Based on the foregoing, and subject to the assumptions, exceptions, limitations, and qualifications set forth herein, it is our opinion that the Exchange should be treated as a transfer of property to a corporation in exchange for shares qualifying for non-recognition of gain or loss under Section 351(a) of the Internal Revenue Code of 1986, as amended, as further described in the Registration Statement under the heading “Material U.S. Federal Income Tax Consequences — U.S. Holders — The Merger.”
Except as expressly set forth above, we express no other opinion. Our opinion is based on U.S. federal income tax laws in effect as of the date hereof. It represents our best legal judgment as to the matters addressed herein, but is not binding on the Internal Revenue Service or the courts.
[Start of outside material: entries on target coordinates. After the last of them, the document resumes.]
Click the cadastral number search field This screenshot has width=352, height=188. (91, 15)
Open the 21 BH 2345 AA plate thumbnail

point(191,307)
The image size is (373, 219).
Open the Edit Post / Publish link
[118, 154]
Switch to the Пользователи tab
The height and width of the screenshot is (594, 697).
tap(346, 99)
Accordingly, no assurance can be given that this opinion, if contested, would be sustained by a court. Furthermore, the authorities on which we rely are subject to change, either prospectively or retroactively, and any such change, or any variation or difference in the facts from those on which we rely and assume as correct, as set forth above, might affect the conclusions stated herein. By rendering this opinion, we undertake no responsibility to advise SPAC of any changes or new developments in U.S. federal income tax laws or the application or interpretation thereof.
This opinion has been prepared solely in connection with the Registration Statement and may not be relied upon for any other purpose without our prior written consent. We hereby consent to the filing of this opinion as Exhibit 8.1 to the Registration Statement. In giving such consent, we do not admit that we are in the category of persons whose consent is required under Section 7 of the Securities Act of 1933, as amended, or under the rules and regulations of the Securities and Exchange Commission.